I do not blame Andrea Yates. Although I don't purport to understand all the pressures she felt, I do know what it feels like to believe that you are a bad mother.
There was a time in my life that I, too, believed I was a bad mother to my four children. As a young 20-something, I married. I wanted nothing more than to please God and my husband, not necessarily in that order.
We joined a small church: Jesus was preached, God was glorified, pastor and wife modeled familial propriety and righteousness. I left my job and rose to a higher calling: Christian mother.
One baby came, then two, then three, then four. Blessed rewards! I kneaded and baked bread; soaked and simmered refried beans; blended mayonnaise from oil and egg with just a dash of dried mustard; purchased flats of half-rotten strawberries and plucked stems, pared away soft spots, mashed, mixed, boiled and "put up" jar after jar of strawberry preserves, with my toddlers at my elbow.
We--my husband and I--were "in" but not "of" a materialistic world, covenanted before God to thrive on one income, to share one car.
After my children's bedtime, I sewed their T-shirts and shorts on my trusty Singer and embroidered pillowcases for each newly married couple at church.
Not a very accomplished seamstress, what I lacked in skill I made up for in enthusiasm. I hunted for bargains; a close-out fabric sale netted six home-sewn brown-and-white plaid two-way stretch swimsuits.

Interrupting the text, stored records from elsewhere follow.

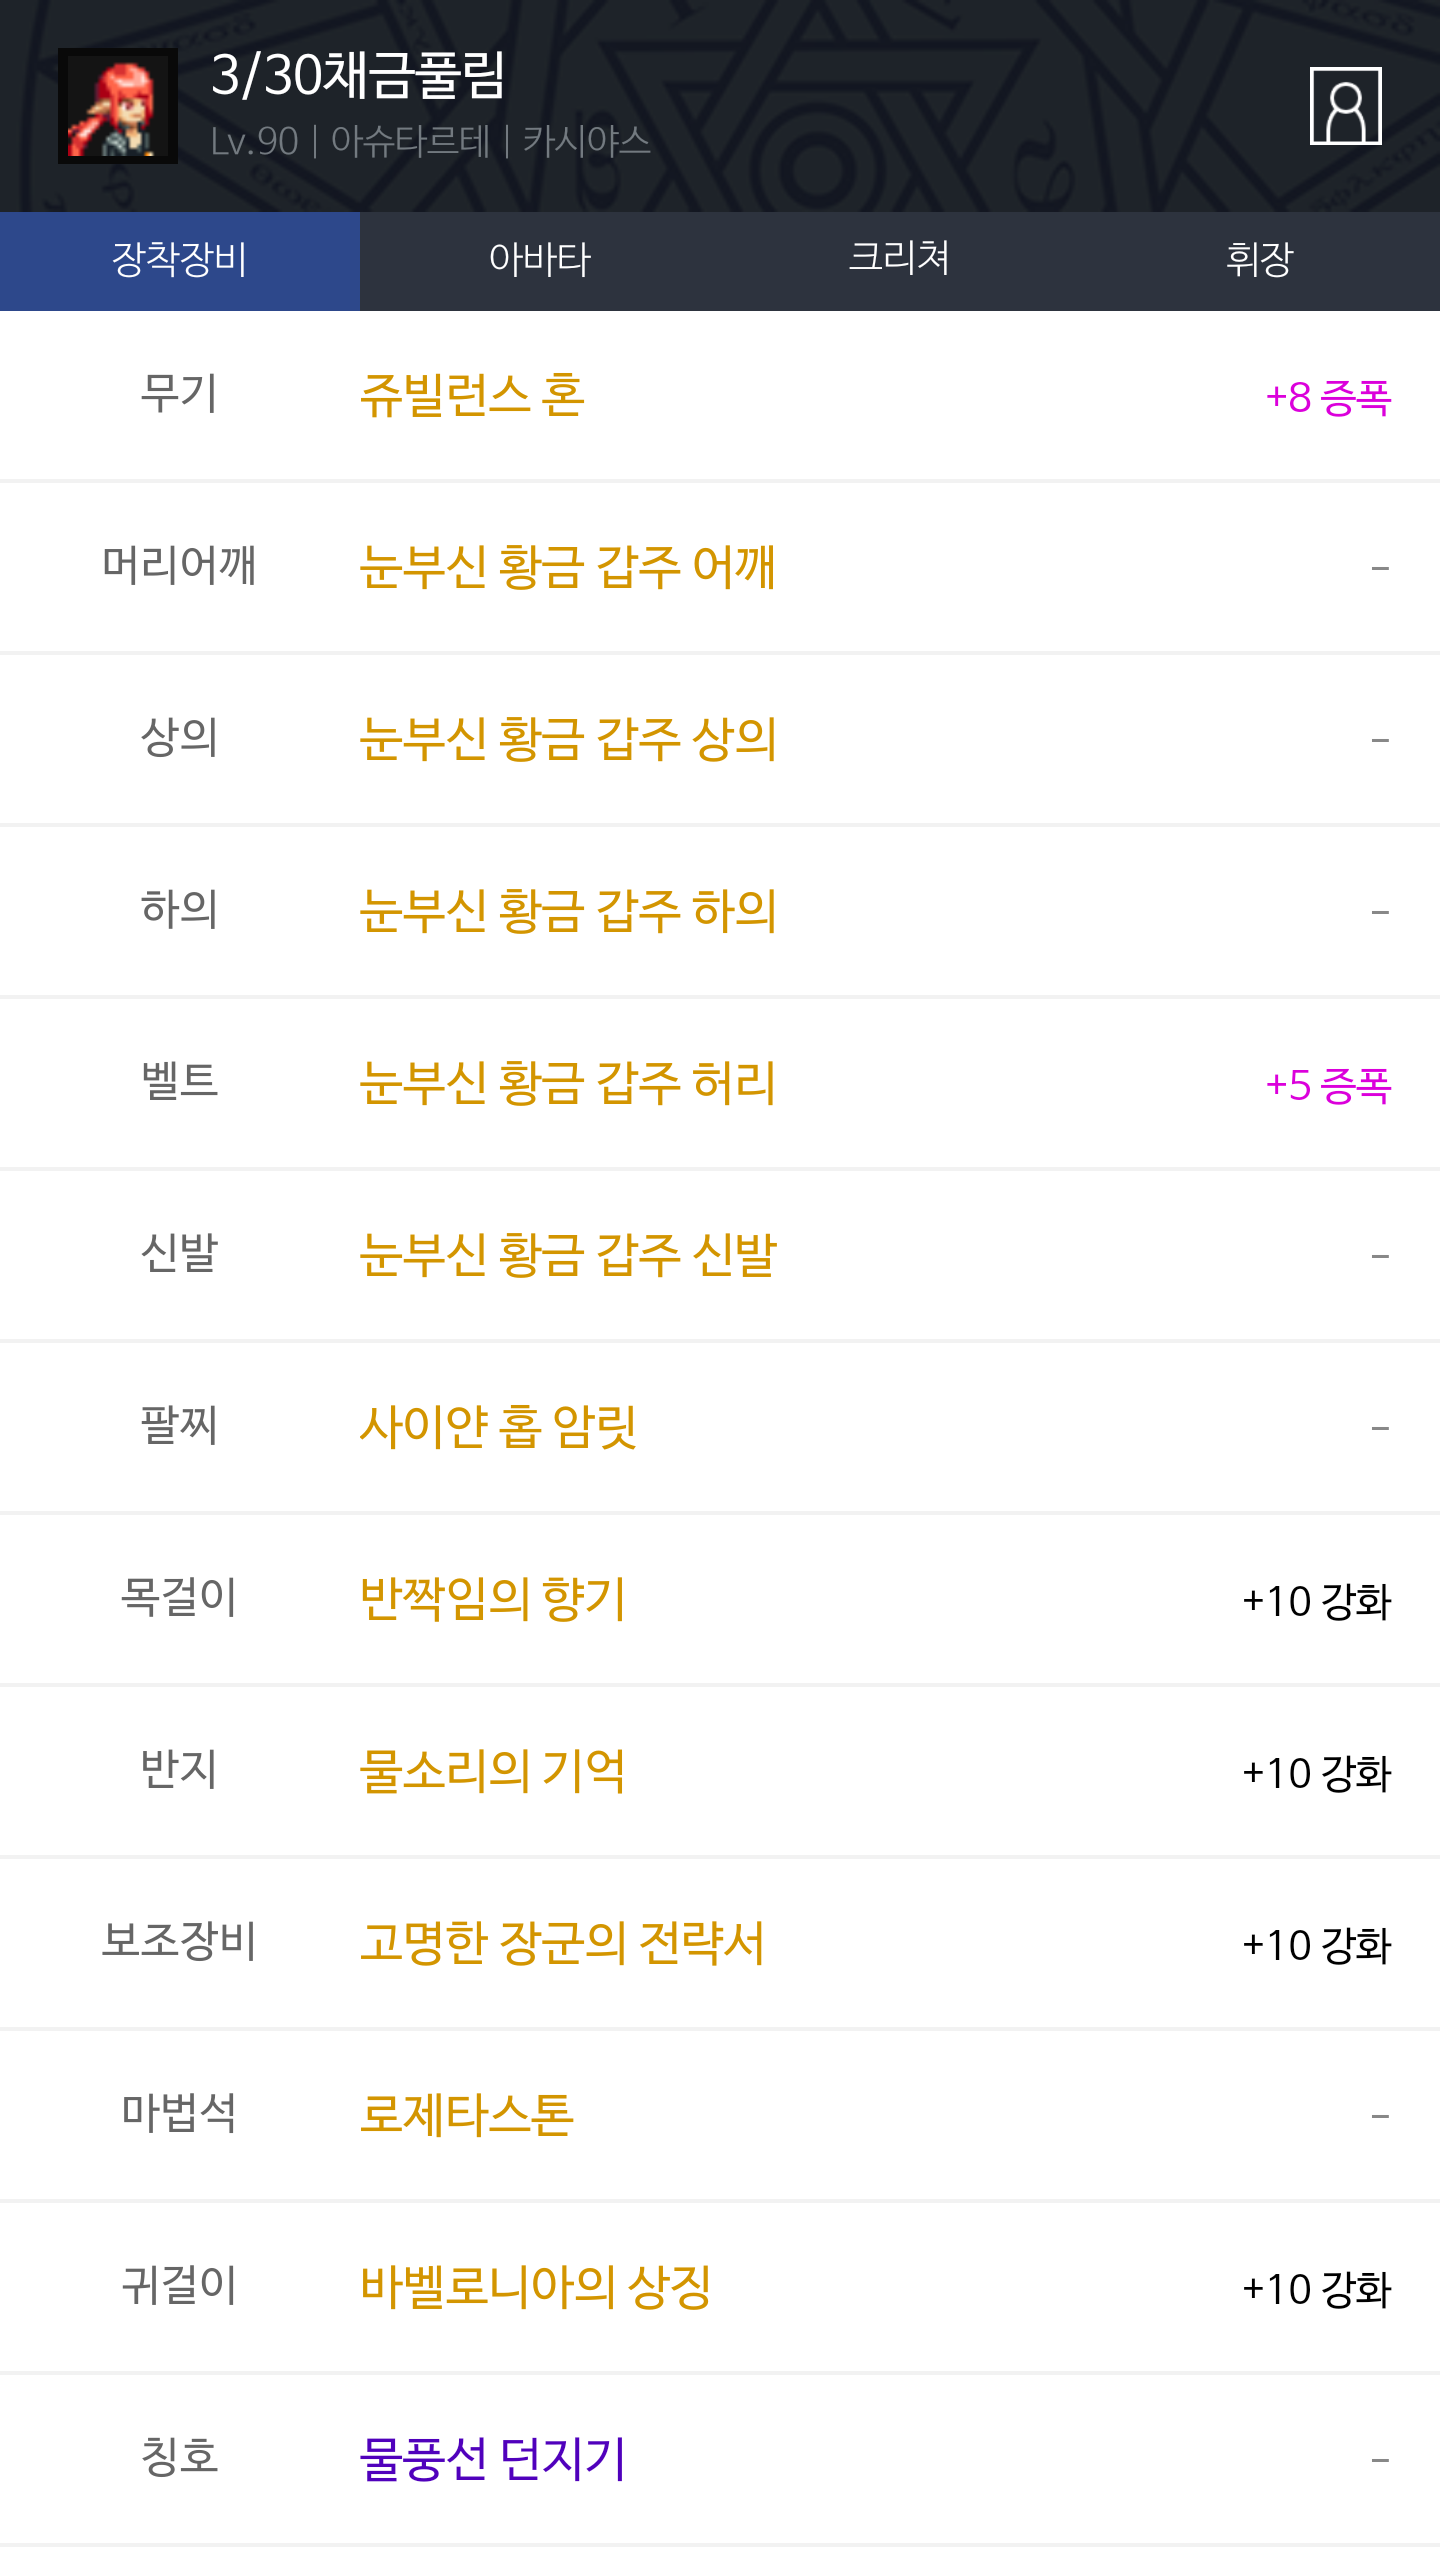Open the character profile icon
The width and height of the screenshot is (1440, 2560).
pos(1345,106)
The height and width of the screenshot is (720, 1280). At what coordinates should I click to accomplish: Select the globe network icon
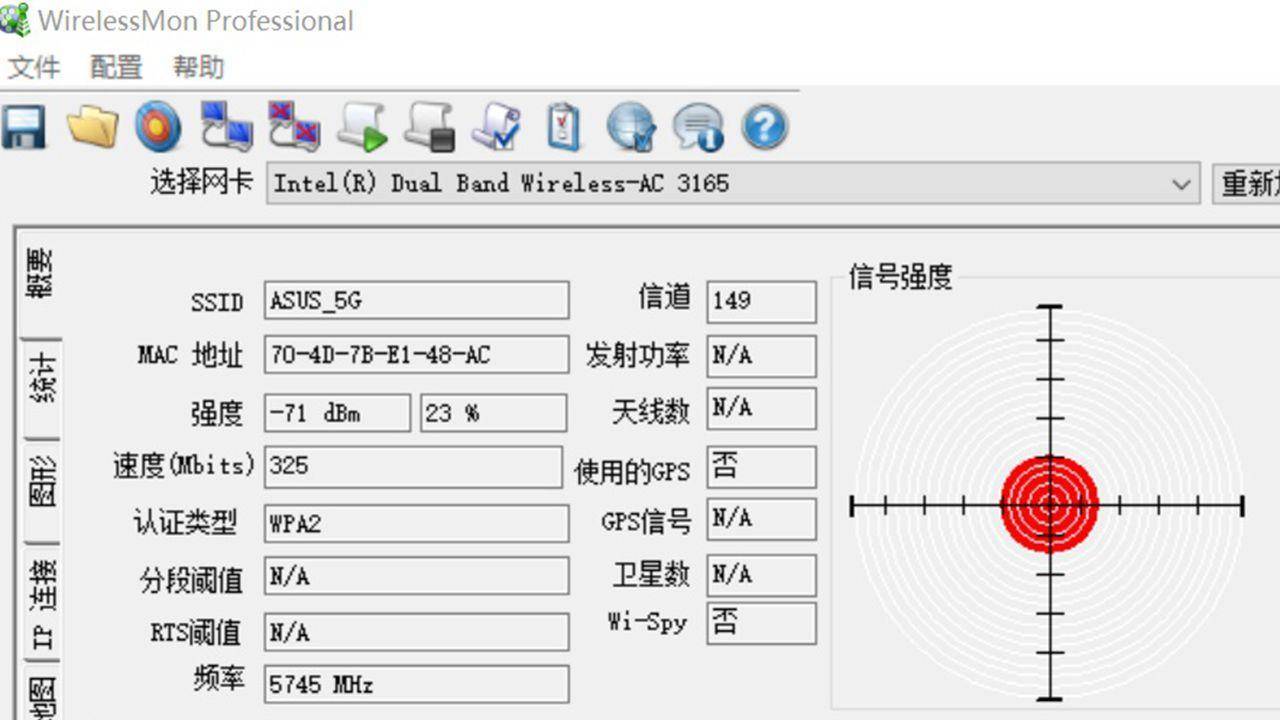point(630,125)
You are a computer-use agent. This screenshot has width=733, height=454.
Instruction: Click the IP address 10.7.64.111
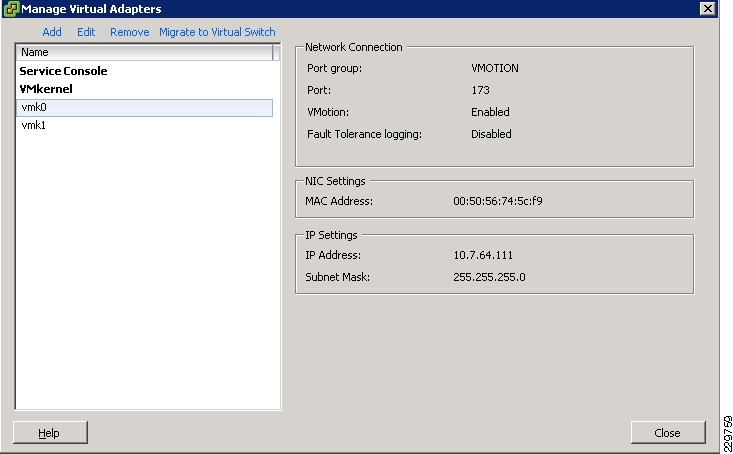pos(483,255)
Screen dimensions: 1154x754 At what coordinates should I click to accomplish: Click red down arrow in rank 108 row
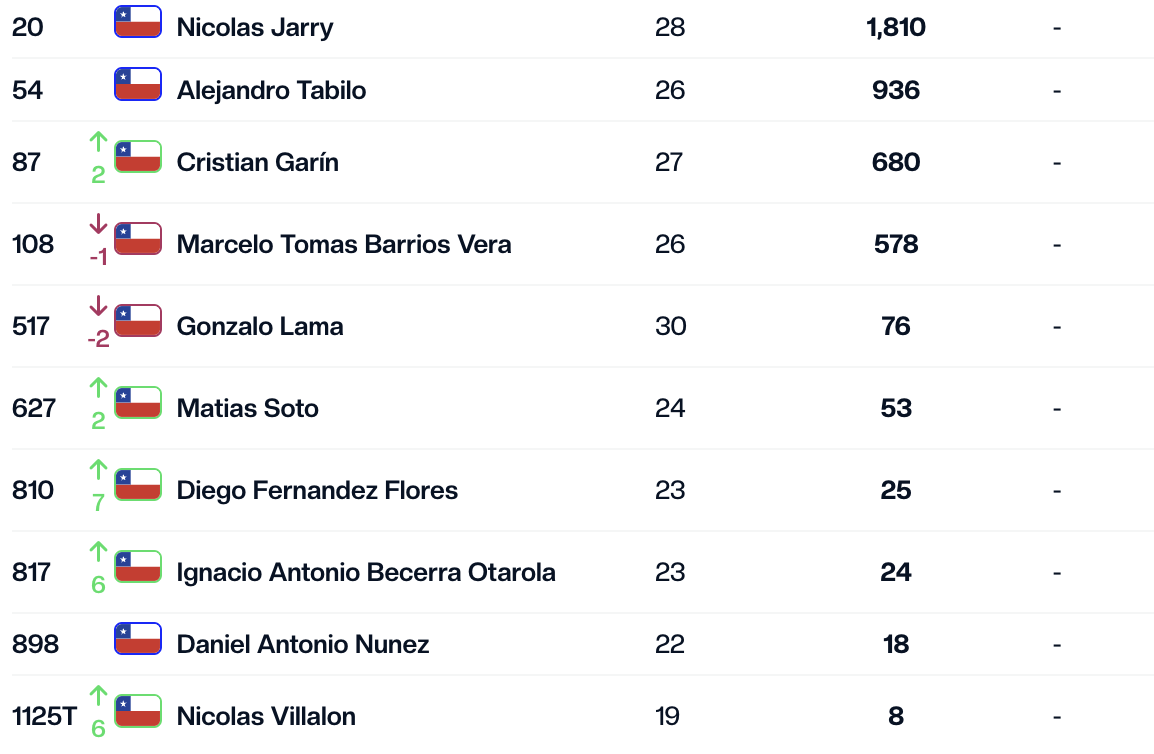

In my "spare" time, I weeded dichondra, jogged with the dog, hauled laundry to the Laundromat and staggered under the weight of dozens of children's library books: Bible stories at breakfast, nursery rhymes on the potty, fairy tales at nap time.
I know how clever Andrea Yates needed to be to keep her five babies clean and fed and amused and enriched and refined--manners, of course, were learned at home. Housecleaning was a given. No nannies or Merry Maids for us. We are the Proverbs 31 ladies of the Bible, up before dawn, seeing to the ways of our household.
But instead of feeling fulfilled, following 15 years of never "getting it right," I felt frustrated: four shabbily dressed siblings bickered, tract-home paint peeled off finger-printed walls, the ceiling lining in the car drooped and the dichondra lawn resembled a wasteland.
I rebelled. I reincorporated four-letter words into my educated vocabulary. I returned part-time to my profession. I scrimped to purchase a "pre-owned" Volkswagen Rabbit. I hired a cleaning lady, enrolled in ballet classes at the local college and resumed reading fiction.
I had awakened to the impossibility of my own expectations. I did not dump my faith, just switched churches. However, throughout my epiphany and ensuing choices, I had the luxury of not being mentally ill or suffering postpartum depression. I was just very, very angry--at myself for trying to live someone else's definition of Christian mother, at my husband for being a bystander and at our church for not providing praise, offering grace or permitting diversity.
I believe there is a part of Christianity, squeezed out from between lines not written in the Bible, which plants the onus of family welfare on the wife-mother, minus the support system of the extended family available 50 or 100 years ago.
Andrea Yates and I had the silent self-incriminating definitions for "Christian mother" rushing around inside our heads with no one to refute them or to excuse us from unsurmountable tasks daily set before us by our own unattainable standards.
A woman's world can be impossible. We muddle on until we break away from our faith or break up our marriage, or just plain break.